§ **PROBLEM DETAILS**: List every line below that contains the string "order", copying each one in full.

Location data for words and elements

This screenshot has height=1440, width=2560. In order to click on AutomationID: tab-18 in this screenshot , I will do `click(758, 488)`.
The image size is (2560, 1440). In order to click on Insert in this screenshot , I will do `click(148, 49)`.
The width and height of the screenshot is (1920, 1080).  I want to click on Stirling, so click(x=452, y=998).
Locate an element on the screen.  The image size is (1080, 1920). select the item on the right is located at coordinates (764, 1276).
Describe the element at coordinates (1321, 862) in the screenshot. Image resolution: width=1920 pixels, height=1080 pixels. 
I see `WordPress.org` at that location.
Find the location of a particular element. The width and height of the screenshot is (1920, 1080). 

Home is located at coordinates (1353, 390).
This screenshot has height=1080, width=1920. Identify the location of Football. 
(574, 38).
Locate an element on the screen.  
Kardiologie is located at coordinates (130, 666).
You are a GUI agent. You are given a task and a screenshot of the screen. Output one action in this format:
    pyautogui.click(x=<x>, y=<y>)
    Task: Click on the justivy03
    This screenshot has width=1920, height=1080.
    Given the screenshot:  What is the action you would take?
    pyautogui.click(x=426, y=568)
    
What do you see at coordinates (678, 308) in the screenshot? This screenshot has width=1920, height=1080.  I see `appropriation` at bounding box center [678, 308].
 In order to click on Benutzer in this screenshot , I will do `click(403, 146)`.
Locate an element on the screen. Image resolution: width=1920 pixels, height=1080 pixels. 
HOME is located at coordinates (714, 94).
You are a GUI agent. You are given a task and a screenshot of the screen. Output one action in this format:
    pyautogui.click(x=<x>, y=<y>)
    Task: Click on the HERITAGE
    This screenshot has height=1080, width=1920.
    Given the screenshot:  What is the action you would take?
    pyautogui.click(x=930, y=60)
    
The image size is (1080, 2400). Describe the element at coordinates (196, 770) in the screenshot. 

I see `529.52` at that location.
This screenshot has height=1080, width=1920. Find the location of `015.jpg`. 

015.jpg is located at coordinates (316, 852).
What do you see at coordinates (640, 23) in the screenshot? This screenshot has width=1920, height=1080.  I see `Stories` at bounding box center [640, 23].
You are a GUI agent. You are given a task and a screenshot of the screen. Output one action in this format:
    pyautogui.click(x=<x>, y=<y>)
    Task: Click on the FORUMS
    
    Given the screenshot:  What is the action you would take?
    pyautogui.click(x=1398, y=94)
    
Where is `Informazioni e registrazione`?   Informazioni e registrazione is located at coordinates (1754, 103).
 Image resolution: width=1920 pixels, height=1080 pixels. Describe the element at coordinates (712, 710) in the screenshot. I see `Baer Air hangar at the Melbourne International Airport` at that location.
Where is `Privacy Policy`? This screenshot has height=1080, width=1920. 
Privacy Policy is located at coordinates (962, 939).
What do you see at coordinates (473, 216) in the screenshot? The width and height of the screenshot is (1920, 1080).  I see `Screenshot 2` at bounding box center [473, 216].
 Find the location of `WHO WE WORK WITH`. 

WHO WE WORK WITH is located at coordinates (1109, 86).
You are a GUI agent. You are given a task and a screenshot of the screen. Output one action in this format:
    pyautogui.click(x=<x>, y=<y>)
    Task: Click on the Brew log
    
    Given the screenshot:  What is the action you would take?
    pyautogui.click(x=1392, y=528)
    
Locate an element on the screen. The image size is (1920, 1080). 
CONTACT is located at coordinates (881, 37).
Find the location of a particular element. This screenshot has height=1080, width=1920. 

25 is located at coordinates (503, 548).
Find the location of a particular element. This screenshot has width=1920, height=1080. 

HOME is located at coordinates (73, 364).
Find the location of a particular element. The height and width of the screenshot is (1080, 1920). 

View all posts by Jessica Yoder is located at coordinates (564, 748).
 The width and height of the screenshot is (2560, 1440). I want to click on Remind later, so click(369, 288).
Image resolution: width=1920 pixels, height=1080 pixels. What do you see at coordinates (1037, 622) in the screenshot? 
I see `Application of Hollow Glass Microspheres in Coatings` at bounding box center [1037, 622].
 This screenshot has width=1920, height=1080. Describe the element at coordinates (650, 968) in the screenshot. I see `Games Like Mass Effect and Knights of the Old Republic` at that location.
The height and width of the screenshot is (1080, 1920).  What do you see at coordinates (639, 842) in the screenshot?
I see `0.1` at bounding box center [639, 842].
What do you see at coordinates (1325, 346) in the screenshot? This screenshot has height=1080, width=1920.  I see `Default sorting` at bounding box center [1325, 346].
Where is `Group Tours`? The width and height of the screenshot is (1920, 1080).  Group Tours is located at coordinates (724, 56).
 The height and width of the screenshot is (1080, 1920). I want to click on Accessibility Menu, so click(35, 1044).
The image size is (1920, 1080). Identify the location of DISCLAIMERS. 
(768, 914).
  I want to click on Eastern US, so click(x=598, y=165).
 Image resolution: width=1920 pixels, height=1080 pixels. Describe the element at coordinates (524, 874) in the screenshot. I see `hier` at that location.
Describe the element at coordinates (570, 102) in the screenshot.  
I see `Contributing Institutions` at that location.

§ **SOLUTION FOR THIS TASK**:
This screenshot has height=1440, width=2560. In order to click on AutomationID: tab-18 in this screenshot , I will do `click(758, 488)`.
The image size is (2560, 1440). In order to click on Insert in this screenshot , I will do `click(148, 49)`.
 In order to click on Benutzer in this screenshot , I will do `click(403, 146)`.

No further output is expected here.